I agree a QBs intellect is sometimes overlooked by raw athleticism, not that he is not a great athlete. I feel like this is the best class of mobile QBs that can actually throw the ball with some accuracy, they will be fun to watch for awhile.


----------



## tomahawk2406 (Jan 14, 2013)

rooky1985 said:


> I agree a QBs intellect is sometimes overlooked by raw athleticism, not that he is not a great athlete. I feel like this is the best class of mobile QBs that can actually throw the ball with some accuracy, they will be fun to watch for awhile.

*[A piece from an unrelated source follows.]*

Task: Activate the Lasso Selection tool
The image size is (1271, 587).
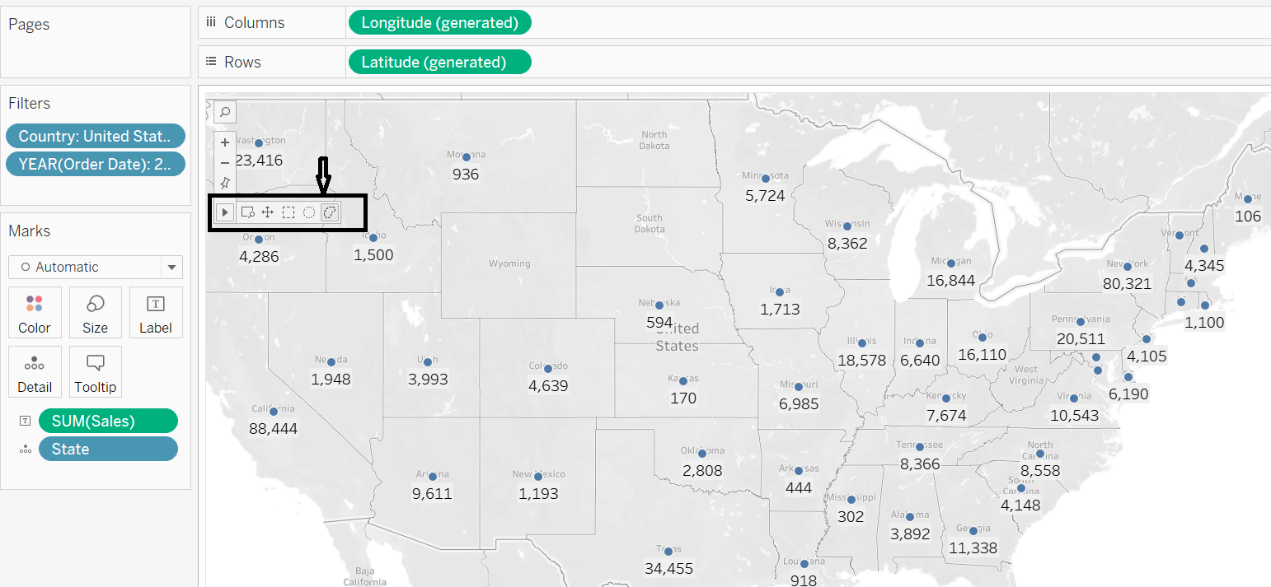Action: click(x=331, y=212)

absolutely, they are all great and have talent, but knowledge is power behind that line.


----------



## ...... (Jan 15, 2013)

Russel Wilson better get Rookie of the year.I wish the Eagles would of grabbed him.


----------



## Corso312 (Jan 15, 2013)

Wish the bears had Wilson....best player drafted and he went what? 75th?


----------



## Moldy (Jan 15, 2013)

Wilson = A+
Luck = A
RG3 = A

CK = 2nd year QB A+

As a Wolfpack fan watching CK in the pros has been a treat. Not so much a 49er fan until CK got to play. hehe But Wilson acts like he's been in the league for 5 years. Best rookie QB I've ever seen. I got to watch Wilson and Luck beat my team but the Vikes beat the 9ers before CK started playing.


----------



## Corso312 (Jan 15, 2013)

Where u rate dolphins rook? Tannehill


Kaepernik is great, I loved the move to bench Smith...


----------



## jjfw (Jan 15, 2013)

Read new age of football, they called it "Playground Football". Locker room talk.


----------



## toejoe (Jan 16, 2013)

what you goofy,new age football, man you problem.


----------



## makaha99 (Feb 10, 2013)

fb360 said:


> Luck: B+, took a team that was horrid bad the year before and brought them to the playoffs.
> RG3: A, he individually makes the Redskins a huge threat. The man is a talent that is unmatched in the NFL, he just needs to wise up about the contact he will be receiving, as well as protecting a lengthy career.
> Wilson: A/A+, even though he doesn't have the same stigma attached to him as Luck or RG3, the man can play football. He has been an efficient QB and possesses a tremendous knowledge of the game, especially that he needs to keep himself healthy, which RG3 lacks severely.
> 
> IMO, all 3 rookie QBs are fully capable and talented NFL starting QBs, and I wouldn't mind having any one of them for my team (Cardinals)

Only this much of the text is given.